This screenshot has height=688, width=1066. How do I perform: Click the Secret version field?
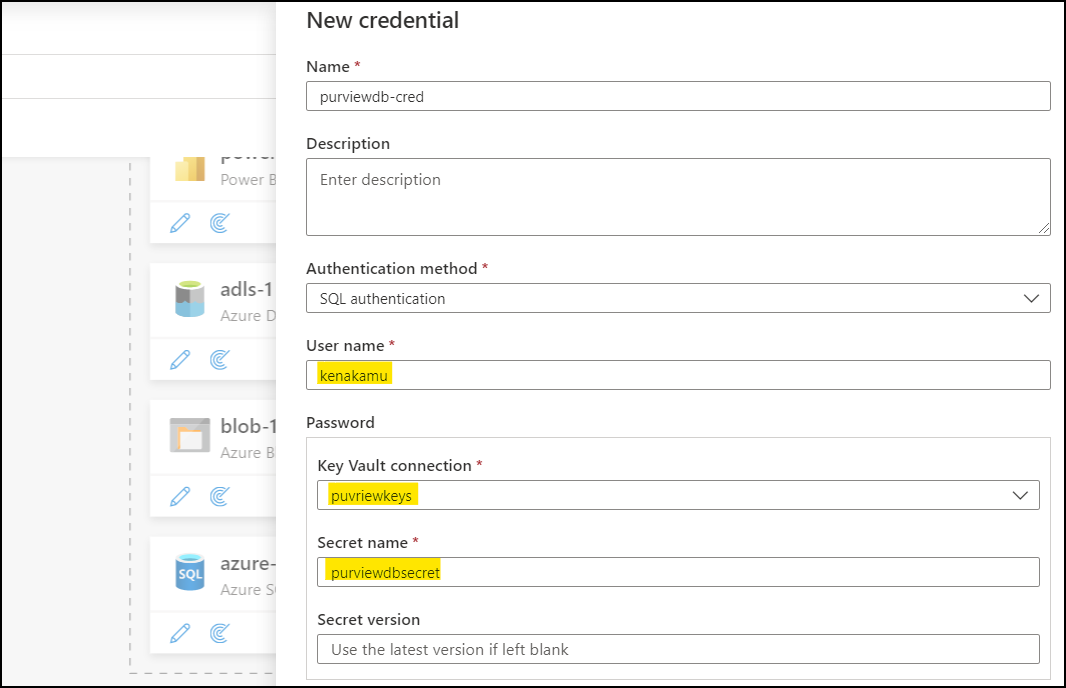(678, 649)

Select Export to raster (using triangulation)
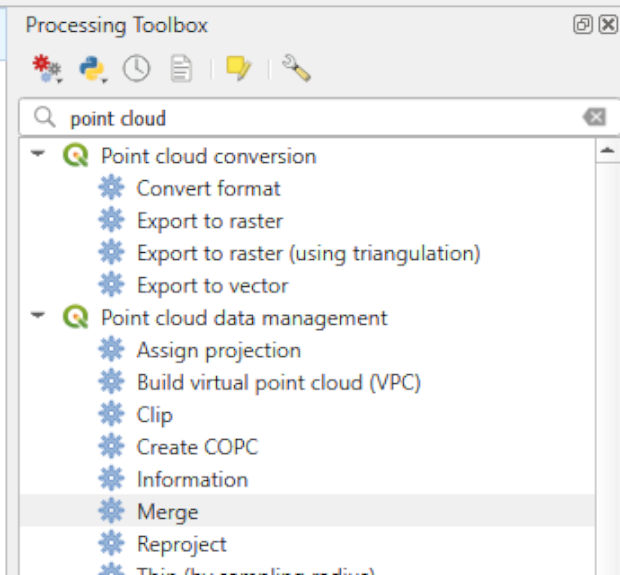click(308, 253)
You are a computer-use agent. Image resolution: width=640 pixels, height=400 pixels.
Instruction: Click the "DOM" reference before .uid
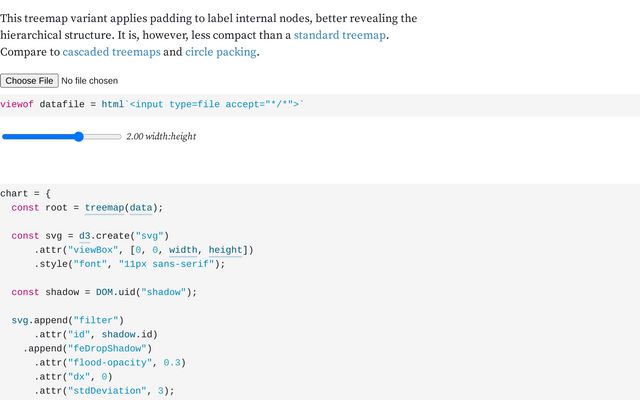point(104,292)
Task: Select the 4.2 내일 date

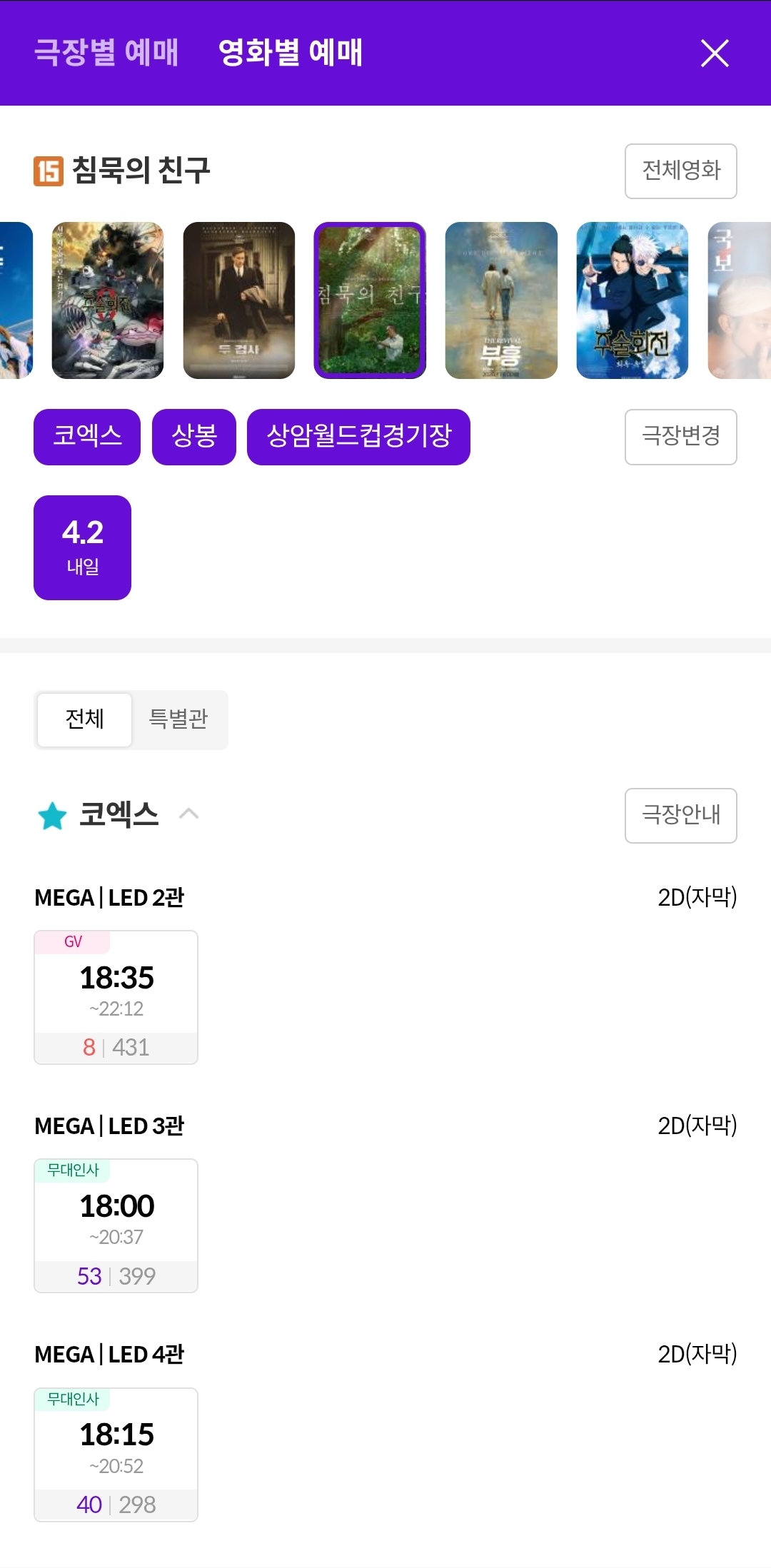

===

• Requirement: Retype each line above precisely, please. Skip anything that is a picture.

• Solution for this problem:
This screenshot has height=688, width=1066. How do I perform: Click the Secret version field?
(678, 649)

Select Export to raster (using triangulation)
click(308, 253)
You are a computer-use agent. Image resolution: width=640 pixels, height=400 pixels.
Instruction: Click the "DOM" reference before .uid
point(104,292)
Task: Select the 4.2 내일 date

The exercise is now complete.